> **Problem**: Print out the complete set of records below, exactly as they read.

┌─ Data to process

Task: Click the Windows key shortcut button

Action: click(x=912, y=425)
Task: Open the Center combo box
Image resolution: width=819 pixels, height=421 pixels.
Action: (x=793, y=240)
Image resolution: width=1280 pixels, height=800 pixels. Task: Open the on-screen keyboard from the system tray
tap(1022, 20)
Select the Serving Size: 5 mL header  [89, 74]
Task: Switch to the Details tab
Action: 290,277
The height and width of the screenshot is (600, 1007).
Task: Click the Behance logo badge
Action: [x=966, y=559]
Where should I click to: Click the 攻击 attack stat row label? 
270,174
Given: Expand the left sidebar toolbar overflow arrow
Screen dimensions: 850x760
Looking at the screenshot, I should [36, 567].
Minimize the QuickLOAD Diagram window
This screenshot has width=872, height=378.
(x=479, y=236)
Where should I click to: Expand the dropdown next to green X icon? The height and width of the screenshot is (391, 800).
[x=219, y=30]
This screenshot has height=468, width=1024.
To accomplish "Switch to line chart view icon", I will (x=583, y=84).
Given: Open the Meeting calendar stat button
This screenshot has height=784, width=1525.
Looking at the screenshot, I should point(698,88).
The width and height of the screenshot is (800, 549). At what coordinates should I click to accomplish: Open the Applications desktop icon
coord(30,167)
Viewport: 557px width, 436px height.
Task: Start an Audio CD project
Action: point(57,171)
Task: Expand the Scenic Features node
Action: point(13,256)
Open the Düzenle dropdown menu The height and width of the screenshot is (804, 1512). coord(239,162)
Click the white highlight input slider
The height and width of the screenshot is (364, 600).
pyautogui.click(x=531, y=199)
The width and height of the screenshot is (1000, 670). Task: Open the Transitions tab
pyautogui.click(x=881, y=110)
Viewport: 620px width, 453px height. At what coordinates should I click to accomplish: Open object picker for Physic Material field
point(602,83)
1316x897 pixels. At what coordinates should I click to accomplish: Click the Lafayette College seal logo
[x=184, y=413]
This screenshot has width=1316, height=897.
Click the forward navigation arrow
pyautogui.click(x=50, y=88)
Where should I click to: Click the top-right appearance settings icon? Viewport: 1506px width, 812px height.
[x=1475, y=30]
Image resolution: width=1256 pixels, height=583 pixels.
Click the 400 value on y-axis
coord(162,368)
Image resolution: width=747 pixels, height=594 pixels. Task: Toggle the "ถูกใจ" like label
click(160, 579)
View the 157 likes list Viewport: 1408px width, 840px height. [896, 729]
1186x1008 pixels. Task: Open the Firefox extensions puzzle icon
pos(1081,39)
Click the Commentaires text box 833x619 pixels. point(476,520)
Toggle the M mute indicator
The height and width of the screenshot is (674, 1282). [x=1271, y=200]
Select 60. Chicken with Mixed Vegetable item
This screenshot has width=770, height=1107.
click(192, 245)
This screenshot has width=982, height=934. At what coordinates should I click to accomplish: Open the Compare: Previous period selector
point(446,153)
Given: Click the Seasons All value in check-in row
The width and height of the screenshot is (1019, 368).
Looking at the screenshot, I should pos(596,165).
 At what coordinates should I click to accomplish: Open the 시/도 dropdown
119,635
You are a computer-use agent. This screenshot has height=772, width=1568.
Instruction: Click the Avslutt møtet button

└─

> **Exercise output**:
Task: Click the Windows key shortcut button

Action: click(x=912, y=425)
Task: Open the Center combo box
Image resolution: width=819 pixels, height=421 pixels.
Action: (x=793, y=240)
Image resolution: width=1280 pixels, height=800 pixels. Task: Open the on-screen keyboard from the system tray
tap(1022, 20)
Select the Serving Size: 5 mL header  [89, 74]
Task: Switch to the Details tab
Action: 290,277
The height and width of the screenshot is (600, 1007).
Task: Click the Behance logo badge
Action: [x=966, y=559]
Where should I click to: Click the 攻击 attack stat row label? 
270,174
Given: Expand the left sidebar toolbar overflow arrow
Screen dimensions: 850x760
Looking at the screenshot, I should [36, 567].
Minimize the QuickLOAD Diagram window
This screenshot has width=872, height=378.
(x=479, y=236)
Where should I click to: Expand the dropdown next to green X icon? The height and width of the screenshot is (391, 800).
[x=219, y=30]
This screenshot has height=468, width=1024.
To accomplish "Switch to line chart view icon", I will (x=583, y=84).
Given: Open the Meeting calendar stat button
This screenshot has height=784, width=1525.
Looking at the screenshot, I should point(698,88).
The width and height of the screenshot is (800, 549). At what coordinates should I click to accomplish: Open the Applications desktop icon
coord(30,167)
Viewport: 557px width, 436px height.
Task: Start an Audio CD project
Action: point(57,171)
Task: Expand the Scenic Features node
Action: point(13,256)
Open the Düzenle dropdown menu The height and width of the screenshot is (804, 1512). coord(239,162)
Click the white highlight input slider
The height and width of the screenshot is (364, 600).
pyautogui.click(x=531, y=199)
The width and height of the screenshot is (1000, 670). Task: Open the Transitions tab
pyautogui.click(x=881, y=110)
Viewport: 620px width, 453px height. At what coordinates should I click to accomplish: Open object picker for Physic Material field
point(602,83)
1316x897 pixels. At what coordinates should I click to accomplish: Click the Lafayette College seal logo
[x=184, y=413]
This screenshot has width=1316, height=897.
Click the forward navigation arrow
pyautogui.click(x=50, y=88)
Where should I click to: Click the top-right appearance settings icon? Viewport: 1506px width, 812px height.
[x=1475, y=30]
Image resolution: width=1256 pixels, height=583 pixels.
Click the 400 value on y-axis
coord(162,368)
Image resolution: width=747 pixels, height=594 pixels. Task: Toggle the "ถูกใจ" like label
click(160, 579)
View the 157 likes list Viewport: 1408px width, 840px height. [896, 729]
1186x1008 pixels. Task: Open the Firefox extensions puzzle icon
pos(1081,39)
Click the Commentaires text box 833x619 pixels. point(476,520)
Toggle the M mute indicator
The height and width of the screenshot is (674, 1282). [x=1271, y=200]
Select 60. Chicken with Mixed Vegetable item
This screenshot has width=770, height=1107.
click(192, 245)
This screenshot has width=982, height=934. At what coordinates should I click to accomplish: Open the Compare: Previous period selector
point(446,153)
Given: Click the Seasons All value in check-in row
The width and height of the screenshot is (1019, 368).
Looking at the screenshot, I should pos(596,165).
 At what coordinates should I click to accomplish: Open the 시/도 dropdown
119,635
You are a computer-use agent. This screenshot has height=772, width=1568.
Instruction: Click the Avslutt møtet button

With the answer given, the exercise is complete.